If you are going to buy a new house, the first thing you should do before you even start shopping for one is to apply for a home loan. An application for a loan to buy a home before your transaction takes place involves either a prequalification or a pre-approval.
What is a pre-approval?
A pre-approval is technically a statement by the lender saying that he or she will fund your mortgage loan within a limited time period. If you have a pre-approval then the seller will see you as a serious buyer.
What is the difference between a pre-approval and a prequalification?
Like their names suggest, a prequalification means that you are qualified to get a loan from the sender whereas a pre-approval means that your request for a loan has been approved. This makes it clear that a pre-approval is technically one step ahead of a prequalification. There are certain differences in the processes you have to go through to obtain either of these as well; the lender takes more time to look into your financial status when you are applying for a pre-approval – and gets all your financial statements verified from your employer, your bank and other places.

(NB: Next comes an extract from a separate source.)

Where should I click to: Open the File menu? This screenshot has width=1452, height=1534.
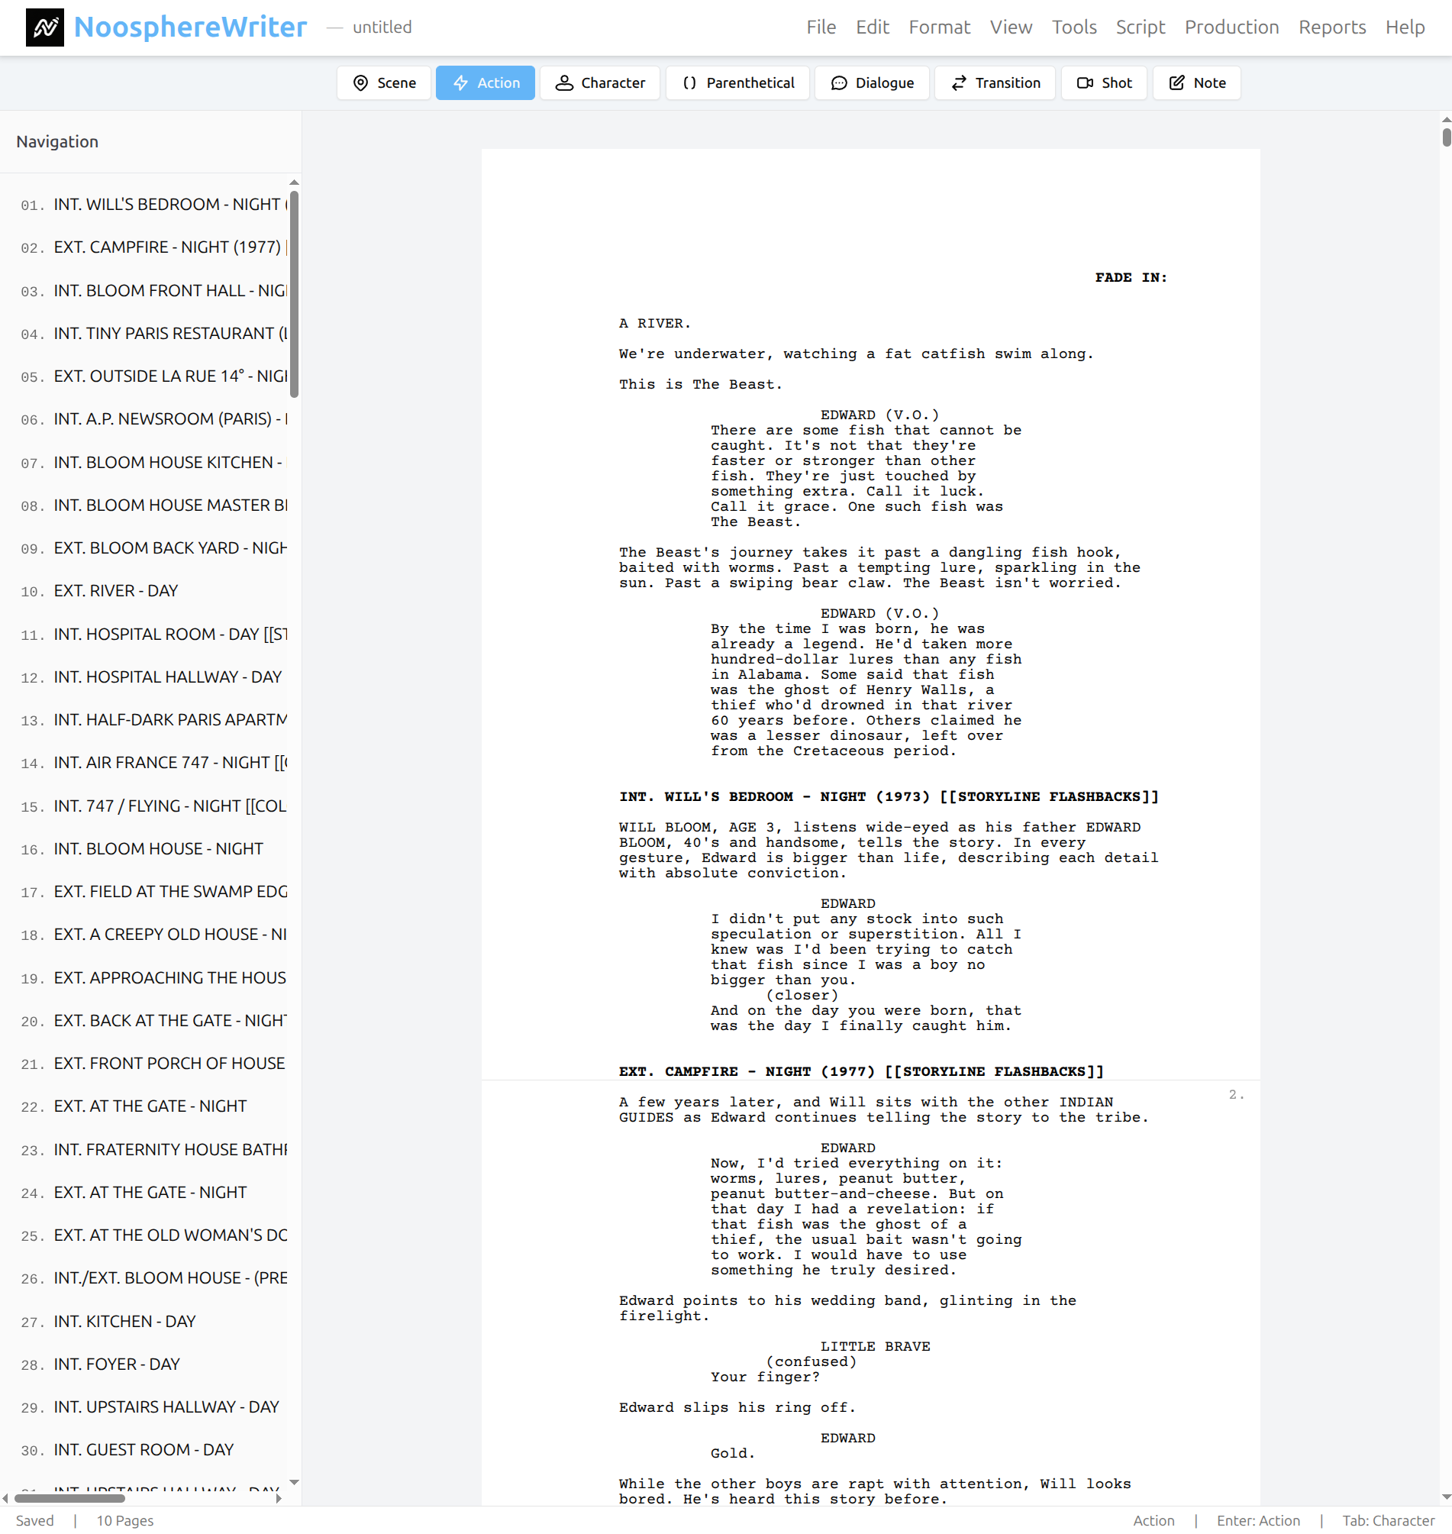click(x=820, y=27)
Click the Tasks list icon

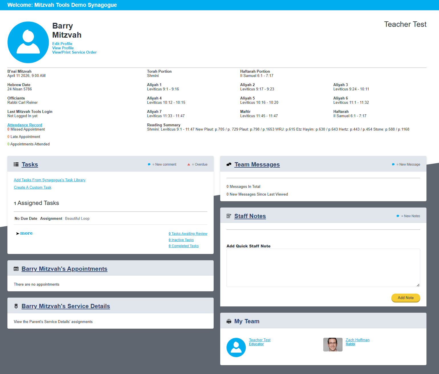(16, 164)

Why should I get a pre-approval?
Carrying a pre-approval letter with you when you go to purchase your new home has many advantages. For one, the seller will know for sure that you are a serious buyer since you have taken the trouble to get pre-approved. Sellers will usually look out for buyers with pre-approvals, in fact, as they are reassured by the presence of the pre-approval letter. Negotiating the price of the house also become easier if you can show the seller your pre-approval because he or she will know for sure that you want to buy a house and will take you seriously and give you a good price for the house.
What is the process of getting a pre-approval?

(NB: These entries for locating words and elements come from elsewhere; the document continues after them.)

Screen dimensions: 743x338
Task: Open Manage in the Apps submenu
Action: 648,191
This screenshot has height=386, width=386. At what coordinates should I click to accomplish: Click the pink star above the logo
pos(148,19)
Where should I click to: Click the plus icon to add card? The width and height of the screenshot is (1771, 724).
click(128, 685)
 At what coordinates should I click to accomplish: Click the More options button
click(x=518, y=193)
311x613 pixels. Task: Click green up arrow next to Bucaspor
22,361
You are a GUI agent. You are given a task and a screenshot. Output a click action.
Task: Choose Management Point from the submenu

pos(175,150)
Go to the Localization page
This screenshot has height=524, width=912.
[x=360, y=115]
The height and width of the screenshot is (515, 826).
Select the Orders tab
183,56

You are going to get a pre-approval from your bond originator and the first thing you must do before getting a pre-approval, therefore, is to find a mortgage lender. Your real estate agent will help you with this step of the process – another way you can go about this is by asking your friends and family and your bank.
After you have found a lender, he or she will help you with the process of applying for a pre-approval. He or she will look through your credit report and check your debt-to-income ration. You will have to verify your income, the time period of your employment and your source of down payment. The lender will verify all the information he or she receives from you with the proper authorities, be they your bank, your employer or other places.
Your financial history, including all your assets, credits and incomes will be checked and the lender will then calculate for you the amount of loan you are eligible to receive. The only cost that you will incur for a pre-approval will be the amount that the lender will have to pay to get your credit report. After all this, you will receive a letter stating that you have a pre-approval for a certain amount of loan to buy a house.